Con la circolare n. 34/E del 2012 l’Agenzia, superando i precedenti orientamenti e muovendo dalle sole disposizioni previste dall’art. 30, del D.P.R. n. 633/72, precisa che in caso di omessa dichiarazione il contribuente in presenza di un credito IVA non può:

  • portarlo in detrazione nella dichiarazione dell’anno successivo;

  • chiederlo a rimborso nelle ipotesi regolate dallo stesso articolo 30 del D.P.R. n. 633/72.

 Non trova pertanto applicazione, in caso di omessa presentazione della dichiarazione, quanto stabilito dall’art. 30, D.P.R. n. 633/1972, secondo cui se dalla dichiarazione annuale risulta una eccedenza di IVA detraibile “il contribuente ha diritto di computare l’importo dell’eccedenza in detrazione nell’anno successivo, ovvero di chiedere il rimborso nelle ipotesi di cui ai commi successivi e comunque in caso di cessazione di attività“.

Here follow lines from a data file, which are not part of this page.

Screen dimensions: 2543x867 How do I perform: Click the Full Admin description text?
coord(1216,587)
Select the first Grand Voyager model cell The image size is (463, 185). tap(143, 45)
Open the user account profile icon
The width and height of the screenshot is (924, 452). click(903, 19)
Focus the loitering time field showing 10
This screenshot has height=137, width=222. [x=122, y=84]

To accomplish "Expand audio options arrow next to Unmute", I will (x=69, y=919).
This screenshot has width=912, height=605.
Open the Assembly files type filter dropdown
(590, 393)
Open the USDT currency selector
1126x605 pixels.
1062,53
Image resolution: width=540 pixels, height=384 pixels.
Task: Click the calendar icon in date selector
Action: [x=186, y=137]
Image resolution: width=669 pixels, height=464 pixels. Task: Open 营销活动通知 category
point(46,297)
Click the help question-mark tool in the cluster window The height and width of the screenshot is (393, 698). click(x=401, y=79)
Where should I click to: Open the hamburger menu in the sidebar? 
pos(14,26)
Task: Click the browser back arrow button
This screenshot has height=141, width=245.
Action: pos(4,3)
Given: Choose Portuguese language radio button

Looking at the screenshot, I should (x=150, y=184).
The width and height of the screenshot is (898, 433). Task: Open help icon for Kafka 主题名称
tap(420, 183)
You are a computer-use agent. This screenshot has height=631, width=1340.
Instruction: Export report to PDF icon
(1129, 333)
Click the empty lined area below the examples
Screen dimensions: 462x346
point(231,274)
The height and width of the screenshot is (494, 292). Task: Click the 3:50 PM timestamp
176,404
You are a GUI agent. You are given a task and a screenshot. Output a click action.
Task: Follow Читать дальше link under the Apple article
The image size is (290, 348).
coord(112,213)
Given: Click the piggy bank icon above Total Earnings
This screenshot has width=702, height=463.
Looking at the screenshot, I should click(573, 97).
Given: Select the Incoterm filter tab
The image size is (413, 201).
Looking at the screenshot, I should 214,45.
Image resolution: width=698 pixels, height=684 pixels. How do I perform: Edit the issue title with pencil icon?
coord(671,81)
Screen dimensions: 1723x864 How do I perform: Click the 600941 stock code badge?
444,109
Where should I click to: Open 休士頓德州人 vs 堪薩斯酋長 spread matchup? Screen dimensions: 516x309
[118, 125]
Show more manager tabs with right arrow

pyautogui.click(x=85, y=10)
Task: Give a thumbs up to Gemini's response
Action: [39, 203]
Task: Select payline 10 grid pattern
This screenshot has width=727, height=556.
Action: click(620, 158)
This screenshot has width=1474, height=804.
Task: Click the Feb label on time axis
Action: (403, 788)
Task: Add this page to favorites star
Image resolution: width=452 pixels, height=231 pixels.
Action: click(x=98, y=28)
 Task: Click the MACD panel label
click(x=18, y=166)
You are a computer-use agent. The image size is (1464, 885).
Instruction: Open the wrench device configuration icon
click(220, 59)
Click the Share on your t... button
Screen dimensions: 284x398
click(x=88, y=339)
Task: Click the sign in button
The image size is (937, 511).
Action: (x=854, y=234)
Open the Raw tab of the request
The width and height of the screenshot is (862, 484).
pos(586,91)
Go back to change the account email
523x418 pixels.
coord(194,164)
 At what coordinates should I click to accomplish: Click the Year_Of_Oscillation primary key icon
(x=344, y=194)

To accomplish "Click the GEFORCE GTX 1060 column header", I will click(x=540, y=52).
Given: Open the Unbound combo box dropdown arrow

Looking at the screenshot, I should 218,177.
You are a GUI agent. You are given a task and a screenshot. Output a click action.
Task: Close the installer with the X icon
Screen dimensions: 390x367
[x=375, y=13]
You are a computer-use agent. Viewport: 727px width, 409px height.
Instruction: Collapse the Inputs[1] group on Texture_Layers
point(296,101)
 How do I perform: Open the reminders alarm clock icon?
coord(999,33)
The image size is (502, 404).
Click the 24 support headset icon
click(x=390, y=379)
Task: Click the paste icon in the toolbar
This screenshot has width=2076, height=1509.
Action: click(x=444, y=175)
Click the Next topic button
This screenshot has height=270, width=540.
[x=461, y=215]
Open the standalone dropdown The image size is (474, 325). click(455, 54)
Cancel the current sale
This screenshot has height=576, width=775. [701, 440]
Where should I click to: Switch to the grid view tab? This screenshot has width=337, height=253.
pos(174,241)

L’analisi della Cassazione: la prova è data anche dal bilancio di esercizio

Per la società ricorrente in Cassazione, la sentenza della CTR non è corretta in quanto i giudici del merito di secondo grado non hanno considerato che il diritto relativo al credito d’imposta doveva ritenersi acquisito, essendo stato riportato nella dichiarazione dei redditi dell’anno d’imposta, ancorché pervenuta all’Agenzia con un ritardo di circa quattro anni.

Per la Corte di Cassazione il motivo è infondato.

I giudici di legittimità ricordano che, com’è noto, incombe sul contri­buente, il quale invochi il riconoscimento di un credito d’impo­sta, l’onere di provare i fatti costitutivi dell’esistenza del me­desimo, e a tal fine, non è sufficiente l’esposizione della pre­tesa nella dichiarazione, poiché il credito fiscale non nasce da questa, ma dal meccanismo fisiologico di applicazione del tributo. Pertanto era la società che avrebbe dovuto fornire la prova dell’esi­stenza dello stesso mediante esibizione quanto meno del bilancio di esercizio, non essendo sufficiente la mera indicazione del cre­dito nella dichiarazione.

Del resto a maggior ragione alcun credito poteva essere riconosciuto, nel caso in esame, per la manca­ta presentazione della dichiarazione del reddito per l’anno d’imposta in argomento, e cioè il 2002.

Infatti il contribuente perde il diritto alle detrazioni non computate per gli anni di competenza. In caso di mancata presentazione della dichia­razione annuale viene a perdersi definitivamente il diritto di av­valersi delle eccedenze maturate a credito per quell’anno, portan­dole in detrazione negli anni successivi, dal momento che l’omessa dichiarazione vale, a maggior ragione , come mancato computo.

Per i giudici di legittimità, inoltre, non ha nessuna efficacia sanante della omessa presentazione l’eventuale pagamento dell’oblazione ai sensi dell’art. 58, c. 4, del DPR 633/1972 , poiché tale norma consente al contribuente, con il pagamento entro certi termini del sesto del massimo della pena prescritta per la detta violazione, esclusivamente di evitare 1’irrogazione della sanzione, e non an­che la salvezza di quelli che sarebbero stati gli effetti della dichiarazione poi non presentata, tra i quali appunto la possibi­lità di portare successivamente in detrazione crediti d’imposta non computati, come nella specie .

Per la Corte di Cassazione il ricorso va respinto, con condanna della società al pagamento delle spese processuali.